(Items from a data source)
· · · · · · ·

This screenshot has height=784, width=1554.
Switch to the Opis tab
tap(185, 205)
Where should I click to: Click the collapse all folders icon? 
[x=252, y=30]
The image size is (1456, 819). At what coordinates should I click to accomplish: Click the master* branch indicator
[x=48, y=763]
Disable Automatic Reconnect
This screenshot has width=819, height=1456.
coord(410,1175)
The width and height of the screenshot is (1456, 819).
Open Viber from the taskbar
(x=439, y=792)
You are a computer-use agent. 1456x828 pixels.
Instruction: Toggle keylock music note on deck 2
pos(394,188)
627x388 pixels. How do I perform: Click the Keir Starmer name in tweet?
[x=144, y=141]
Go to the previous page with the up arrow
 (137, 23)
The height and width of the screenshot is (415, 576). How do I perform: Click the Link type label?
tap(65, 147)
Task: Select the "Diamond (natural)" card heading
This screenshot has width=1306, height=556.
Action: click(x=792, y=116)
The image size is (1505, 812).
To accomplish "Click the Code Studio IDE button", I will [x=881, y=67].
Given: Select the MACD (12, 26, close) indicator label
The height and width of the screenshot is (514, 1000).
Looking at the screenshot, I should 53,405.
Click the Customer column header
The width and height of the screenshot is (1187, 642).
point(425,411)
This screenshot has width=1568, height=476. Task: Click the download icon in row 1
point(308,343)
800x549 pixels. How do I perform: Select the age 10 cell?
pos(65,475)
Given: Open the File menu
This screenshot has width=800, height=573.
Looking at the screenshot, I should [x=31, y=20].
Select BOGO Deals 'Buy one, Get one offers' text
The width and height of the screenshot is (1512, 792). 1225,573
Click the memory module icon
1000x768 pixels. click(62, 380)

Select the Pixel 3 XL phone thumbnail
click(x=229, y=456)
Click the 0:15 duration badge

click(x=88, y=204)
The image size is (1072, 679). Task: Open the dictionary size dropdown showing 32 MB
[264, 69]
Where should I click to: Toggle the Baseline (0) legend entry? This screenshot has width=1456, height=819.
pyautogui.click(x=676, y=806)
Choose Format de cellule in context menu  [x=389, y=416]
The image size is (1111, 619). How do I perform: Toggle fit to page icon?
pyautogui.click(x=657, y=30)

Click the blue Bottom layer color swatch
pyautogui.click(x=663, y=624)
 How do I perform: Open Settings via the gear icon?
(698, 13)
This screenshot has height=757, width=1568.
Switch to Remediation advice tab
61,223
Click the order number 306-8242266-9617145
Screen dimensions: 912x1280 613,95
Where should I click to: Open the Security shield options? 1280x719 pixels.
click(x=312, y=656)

· · · · · · ·

● **Aim**
Reproduce the entire listing, substituting "Edit menu" for "File menu" and leaving everything else unchanged.

● **Response**
This screenshot has height=784, width=1554.
Switch to the Opis tab
tap(185, 205)
Where should I click to: Click the collapse all folders icon? 
[x=252, y=30]
The image size is (1456, 819). At what coordinates should I click to accomplish: Click the master* branch indicator
[x=48, y=763]
Disable Automatic Reconnect
This screenshot has width=819, height=1456.
coord(410,1175)
The width and height of the screenshot is (1456, 819).
Open Viber from the taskbar
(x=439, y=792)
You are a computer-use agent. 1456x828 pixels.
Instruction: Toggle keylock music note on deck 2
pos(394,188)
627x388 pixels. How do I perform: Click the Keir Starmer name in tweet?
[x=144, y=141]
Go to the previous page with the up arrow
 (137, 23)
The height and width of the screenshot is (415, 576). How do I perform: Click the Link type label?
tap(65, 147)
Task: Select the "Diamond (natural)" card heading
This screenshot has width=1306, height=556.
Action: click(x=792, y=116)
The image size is (1505, 812).
To accomplish "Click the Code Studio IDE button", I will [x=881, y=67].
Given: Select the MACD (12, 26, close) indicator label
The height and width of the screenshot is (514, 1000).
Looking at the screenshot, I should 53,405.
Click the Customer column header
The width and height of the screenshot is (1187, 642).
point(425,411)
This screenshot has width=1568, height=476. Task: Click the download icon in row 1
point(308,343)
800x549 pixels. How do I perform: Select the age 10 cell?
pos(65,475)
Given: Open the Edit menu
This screenshot has width=800, height=573.
Looking at the screenshot, I should [x=31, y=20].
Select BOGO Deals 'Buy one, Get one offers' text
The width and height of the screenshot is (1512, 792). 1225,573
Click the memory module icon
1000x768 pixels. click(62, 380)

Select the Pixel 3 XL phone thumbnail
click(x=229, y=456)
Click the 0:15 duration badge

click(x=88, y=204)
The image size is (1072, 679). Task: Open the dictionary size dropdown showing 32 MB
[264, 69]
Where should I click to: Toggle the Baseline (0) legend entry? This screenshot has width=1456, height=819.
pyautogui.click(x=676, y=806)
Choose Format de cellule in context menu  [x=389, y=416]
The image size is (1111, 619). How do I perform: Toggle fit to page icon?
pyautogui.click(x=657, y=30)

Click the blue Bottom layer color swatch
pyautogui.click(x=663, y=624)
 How do I perform: Open Settings via the gear icon?
(698, 13)
This screenshot has height=757, width=1568.
Switch to Remediation advice tab
61,223
Click the order number 306-8242266-9617145
Screen dimensions: 912x1280 613,95
Where should I click to: Open the Security shield options? 1280x719 pixels.
click(x=312, y=656)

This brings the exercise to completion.